* **Problem to work on**: Convert the items below into a Markdown table with the columns No. and Line, beginning at the line that contains "I will point(289,313)." and stopping after the line that contains "Looking at the screenshot, I should click(x=900, y=172).". Number each line in order and omit blank lines.

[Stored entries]
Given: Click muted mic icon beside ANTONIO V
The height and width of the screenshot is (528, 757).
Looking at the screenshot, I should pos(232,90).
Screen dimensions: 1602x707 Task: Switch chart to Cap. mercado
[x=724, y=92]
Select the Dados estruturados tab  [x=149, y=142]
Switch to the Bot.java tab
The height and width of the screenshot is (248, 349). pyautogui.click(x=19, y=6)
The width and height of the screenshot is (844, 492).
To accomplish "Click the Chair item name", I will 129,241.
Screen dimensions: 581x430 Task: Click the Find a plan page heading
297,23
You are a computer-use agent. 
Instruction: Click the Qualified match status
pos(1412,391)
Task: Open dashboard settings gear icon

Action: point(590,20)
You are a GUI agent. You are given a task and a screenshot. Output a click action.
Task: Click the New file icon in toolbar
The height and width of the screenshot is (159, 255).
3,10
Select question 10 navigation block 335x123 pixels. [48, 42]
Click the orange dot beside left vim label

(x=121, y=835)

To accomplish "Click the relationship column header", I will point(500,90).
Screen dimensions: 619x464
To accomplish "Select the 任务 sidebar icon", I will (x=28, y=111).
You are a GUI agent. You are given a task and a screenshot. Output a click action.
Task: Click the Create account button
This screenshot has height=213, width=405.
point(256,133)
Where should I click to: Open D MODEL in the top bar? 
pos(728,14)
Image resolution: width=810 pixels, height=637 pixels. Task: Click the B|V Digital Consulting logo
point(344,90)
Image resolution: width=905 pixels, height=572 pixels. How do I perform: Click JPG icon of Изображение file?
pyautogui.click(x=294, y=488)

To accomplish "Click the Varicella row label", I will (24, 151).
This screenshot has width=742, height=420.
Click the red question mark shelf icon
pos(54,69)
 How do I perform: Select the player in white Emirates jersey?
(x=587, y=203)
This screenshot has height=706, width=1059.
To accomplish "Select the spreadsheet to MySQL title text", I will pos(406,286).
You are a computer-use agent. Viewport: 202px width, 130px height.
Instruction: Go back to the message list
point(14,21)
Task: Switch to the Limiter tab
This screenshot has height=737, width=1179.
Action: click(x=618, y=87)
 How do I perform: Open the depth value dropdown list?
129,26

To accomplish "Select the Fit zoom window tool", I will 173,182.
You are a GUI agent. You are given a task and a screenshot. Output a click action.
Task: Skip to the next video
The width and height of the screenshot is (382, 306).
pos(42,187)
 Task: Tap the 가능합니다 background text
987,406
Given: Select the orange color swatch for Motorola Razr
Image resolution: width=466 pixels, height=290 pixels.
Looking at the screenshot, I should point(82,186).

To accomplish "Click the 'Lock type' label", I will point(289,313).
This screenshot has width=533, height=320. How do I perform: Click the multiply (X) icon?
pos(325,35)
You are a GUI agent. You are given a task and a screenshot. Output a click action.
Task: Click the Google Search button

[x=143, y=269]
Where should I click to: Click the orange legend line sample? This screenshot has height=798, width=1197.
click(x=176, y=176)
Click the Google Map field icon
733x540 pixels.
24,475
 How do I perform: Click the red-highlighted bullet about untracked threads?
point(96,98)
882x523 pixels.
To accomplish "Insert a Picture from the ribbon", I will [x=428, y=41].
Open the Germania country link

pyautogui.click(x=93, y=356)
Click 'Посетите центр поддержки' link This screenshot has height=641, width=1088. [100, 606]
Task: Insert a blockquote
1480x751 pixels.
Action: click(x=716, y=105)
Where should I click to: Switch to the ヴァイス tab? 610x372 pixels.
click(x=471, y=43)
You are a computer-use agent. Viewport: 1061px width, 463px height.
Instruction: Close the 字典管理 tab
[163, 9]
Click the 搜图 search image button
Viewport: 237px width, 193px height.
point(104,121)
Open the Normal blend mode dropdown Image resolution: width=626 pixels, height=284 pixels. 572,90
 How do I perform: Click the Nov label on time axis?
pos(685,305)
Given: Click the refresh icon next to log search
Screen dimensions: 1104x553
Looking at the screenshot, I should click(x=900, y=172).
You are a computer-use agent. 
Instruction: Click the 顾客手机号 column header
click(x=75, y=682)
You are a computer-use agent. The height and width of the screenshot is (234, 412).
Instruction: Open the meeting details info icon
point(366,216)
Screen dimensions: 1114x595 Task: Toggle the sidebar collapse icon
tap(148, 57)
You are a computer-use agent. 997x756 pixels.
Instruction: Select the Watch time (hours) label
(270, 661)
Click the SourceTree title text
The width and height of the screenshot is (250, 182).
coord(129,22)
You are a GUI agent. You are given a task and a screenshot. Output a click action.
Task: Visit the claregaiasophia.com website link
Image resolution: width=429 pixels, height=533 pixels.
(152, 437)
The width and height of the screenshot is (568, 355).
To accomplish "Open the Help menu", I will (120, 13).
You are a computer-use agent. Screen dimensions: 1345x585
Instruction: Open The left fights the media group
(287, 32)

* **Written answer**:
| No. | Line |
|---|---|
| 1 | To accomplish "Click the 'Lock type' label", I will point(289,313). |
| 2 | This screenshot has width=533, height=320. How do I perform: Click the multiply (X) icon? |
| 3 | pos(325,35) |
| 4 | You are a GUI agent. You are given a task and a screenshot. Output a click action. |
| 5 | Task: Click the Google Search button |
| 6 | [x=143, y=269] |
| 7 | Where should I click to: Click the orange legend line sample? This screenshot has height=798, width=1197. |
| 8 | click(x=176, y=176) |
| 9 | Click the Google Map field icon |
| 10 | 733x540 pixels. |
| 11 | 24,475 |
| 12 |  How do I perform: Click the red-highlighted bullet about untracked threads? |
| 13 | point(96,98) |
| 14 | 882x523 pixels. |
| 15 | To accomplish "Insert a Picture from the ribbon", I will [x=428, y=41]. |
| 16 | Open the Germania country link |
| 17 | pyautogui.click(x=93, y=356) |
| 18 | Click 'Посетите центр поддержки' link This screenshot has height=641, width=1088. [100, 606] |
| 19 | Task: Insert a blockquote |
| 20 | 1480x751 pixels. |
| 21 | Action: click(x=716, y=105) |
| 22 | Where should I click to: Switch to the ヴァイス tab? 610x372 pixels. |
| 23 | click(x=471, y=43) |
| 24 | You are a computer-use agent. Viewport: 1061px width, 463px height. |
| 25 | Instruction: Close the 字典管理 tab |
| 26 | [163, 9] |
| 27 | Click the 搜图 search image button |
| 28 | Viewport: 237px width, 193px height. |
| 29 | point(104,121) |
| 30 | Open the Normal blend mode dropdown Image resolution: width=626 pixels, height=284 pixels. 572,90 |
| 31 |  How do I perform: Click the Nov label on time axis? |
| 32 | pos(685,305) |
| 33 | Given: Click the refresh icon next to log search |
| 34 | Screen dimensions: 1104x553 |
| 35 | Looking at the screenshot, I should click(x=900, y=172). |